Please note that these instructions were written with Firefox 26 Windows as the version used. Newer versions, or those on different platforms might have slightly different steps.

IE

IE debugging - step 1 1. Open debugger

IE debugging - step 2 2. Element inspector

IE debugging - step 3 3. Show Network tab

IE debugging - step 4 4. Ajax response

IE debugging - step 4 4. Ajax response

  1. To access the developer tools in IE:
    • Press F12 or,
    • Click the tools menu (top right, a cog icon) and select the F12 developer tools option.
  2. The Developer tools are shown at the bottom of the current browser window. IE will show the document tree by default.
    • Click on the Network tab to view network requests
  3. IE requires that network traffic be specifically tracked, which we want here.
    • Click the Start capturing button to capture network requests
    • Refresh the page to allow IE to capture all requests
  4. The network panel will show all of the requests made by IE to load the page.
    • Double click the Ajax request made by DataTables - it will likely be at or near the bottom of the request list
  5. Details about the Ajax request are shown.
    • Click the Reponse body tab in the Ajax view to see the exact data that was returned from the server. This is what we are interested in!

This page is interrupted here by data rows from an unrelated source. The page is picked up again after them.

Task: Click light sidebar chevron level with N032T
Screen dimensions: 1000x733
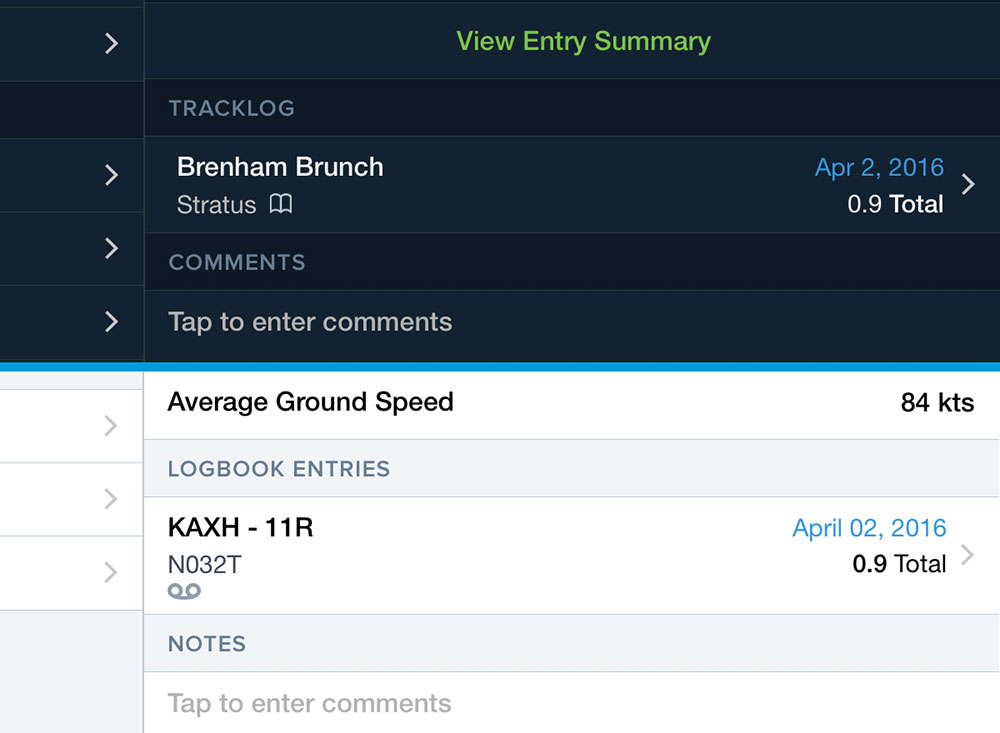Action: (111, 572)
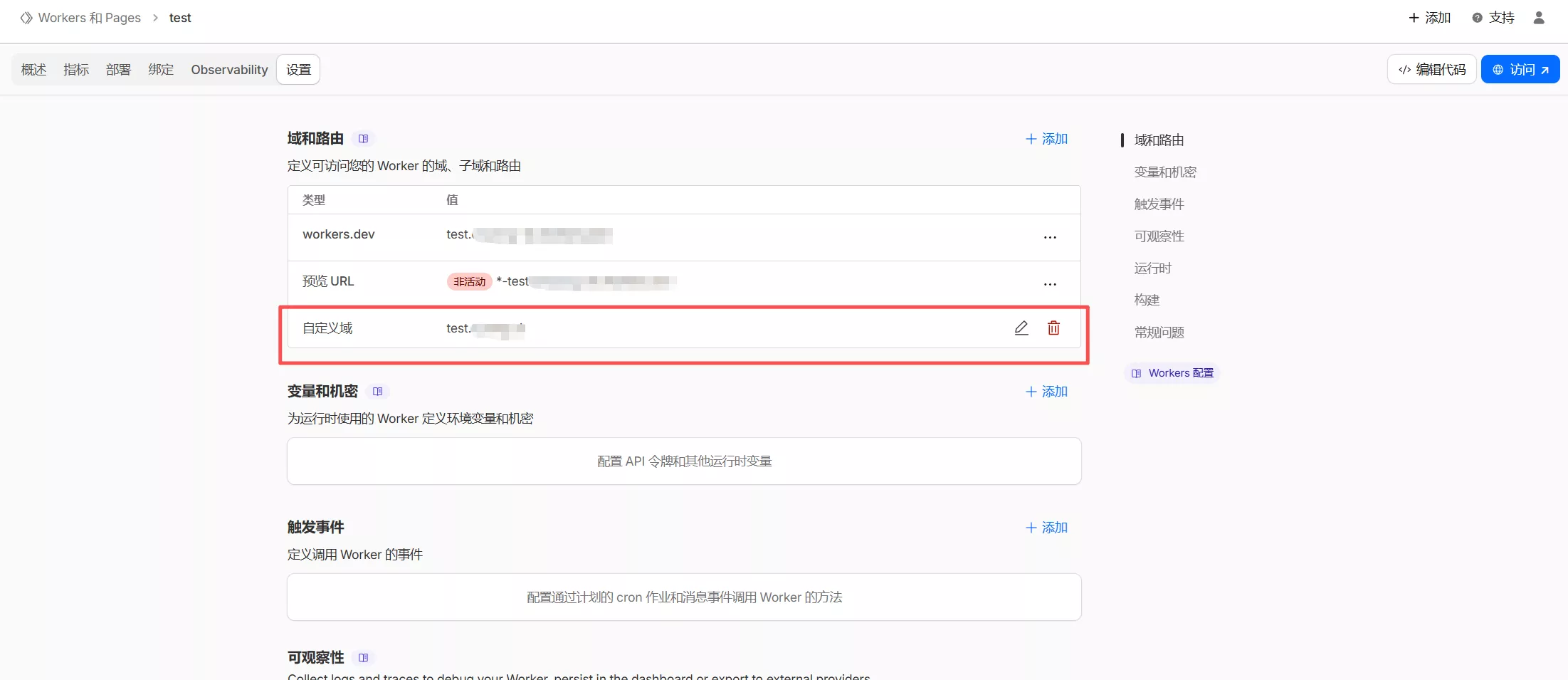The image size is (1568, 680).
Task: Click the 支持 help link
Action: click(1493, 18)
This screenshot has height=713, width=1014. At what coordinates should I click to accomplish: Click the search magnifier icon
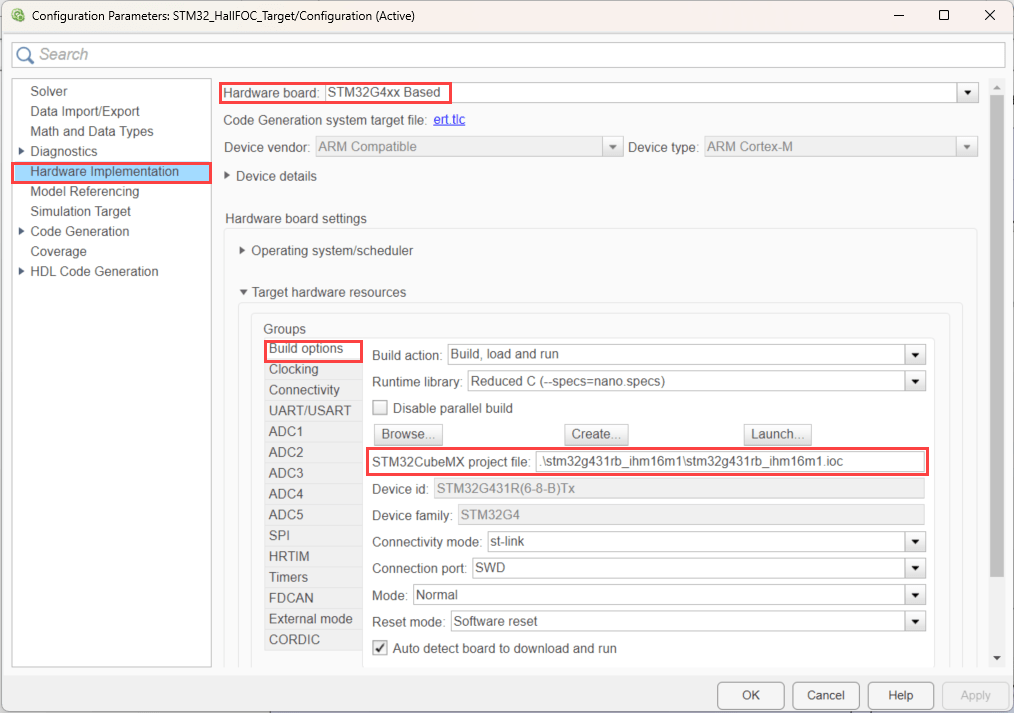25,55
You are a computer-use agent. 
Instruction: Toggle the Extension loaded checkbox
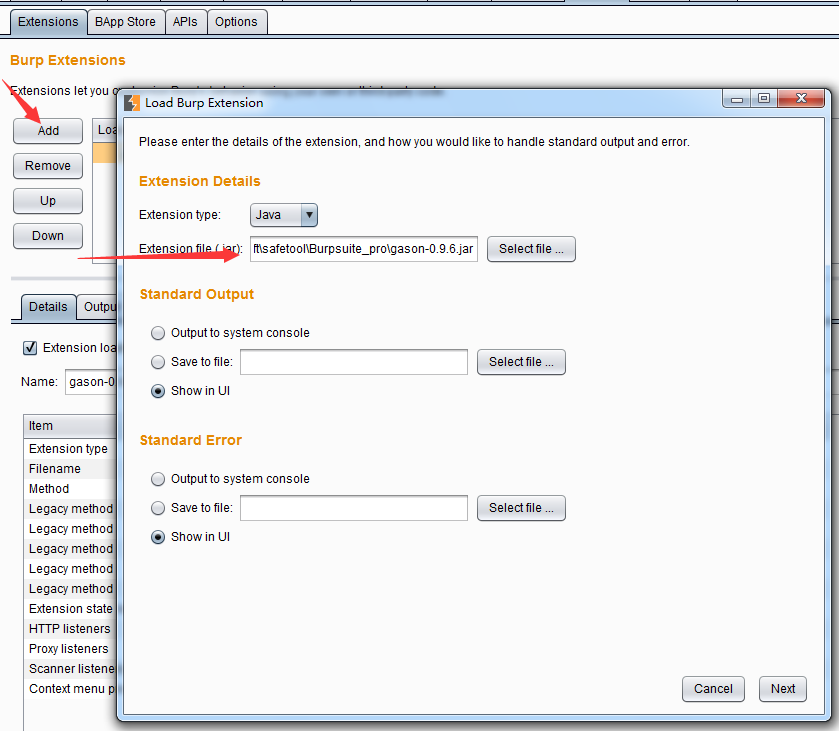[30, 348]
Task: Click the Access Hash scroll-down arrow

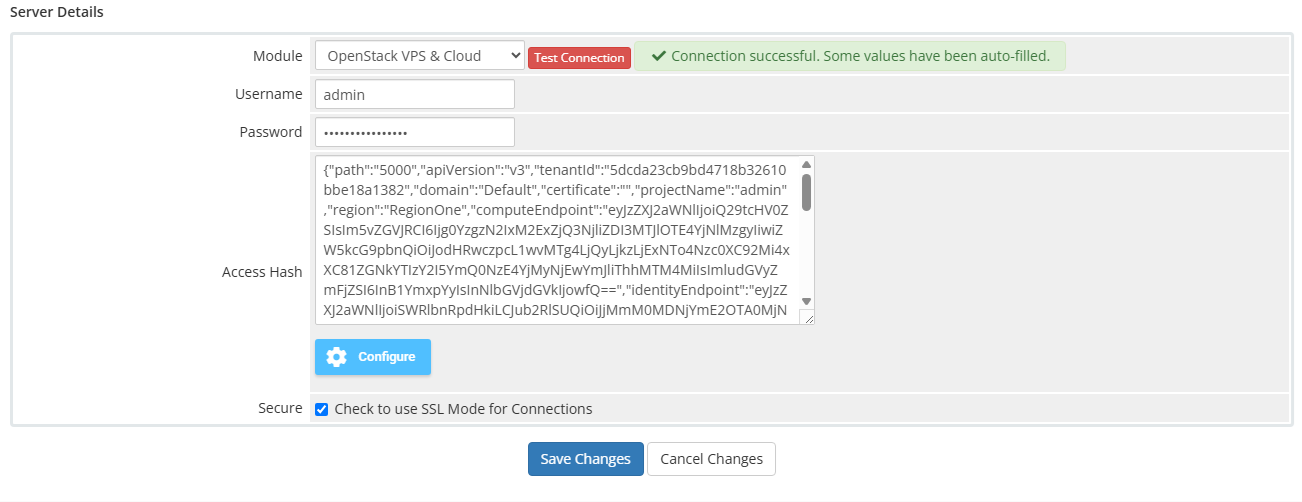Action: coord(806,301)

Please note that these instructions were written with IE 10 as the version used. Newer versions might have slightly different steps.

Opera

Opera debugging - step 1 1. Open debugger

Opera debugging - step 2 2. Element inspector

Opera debugging - step 3 3. Show Network tab

Opera debugging - step 4 4. Ajax response

  1. To access the developer tools in Opera:
    • Mac: Right click or ctrl click the document and select the Inspect element option.
    • Windows: Right click the document and select the Inspect element option.
  2. The Developer tools are shown at the bottom of the current browser window. Opera will show information about the element that was clicked on.
    • Click on the Network tab to view network requests
    • Refresh the page to allow Opera to capture all requests
  3. The network panel will show all of the requests made by Opera to load the page.
    • Click the XHR option at the bottom of the window to reduce the requests to just the Ajax (XHR) requests.
    • Double click the Ajax request made by DataTables
  4. Details about the Ajax request are shown.
    • Click the Reponse tab in the Ajax view to see the exact data that was returned from the server. This is what we are interested in!

Please note that these instructions were written with Opera 18 Mac as the version used. Newer versions, or those on different platforms might have slightly different steps.

JSON validation

Once you have the Ajax data response from the server, you can validate the JSON using a tool such as JSON Lint or JSON Parser. Often the error in the JSON response from the server will be very obvious, but a JSON Linter can provide to be very useful for resolve the less obvious issues, such as trailing commas.

Resolution

Once you have followed the instructions above to find out what the data from the server actually is, since it is not JSON, you will be able to modify the data, or the program that creates the data, to return valid JSON only.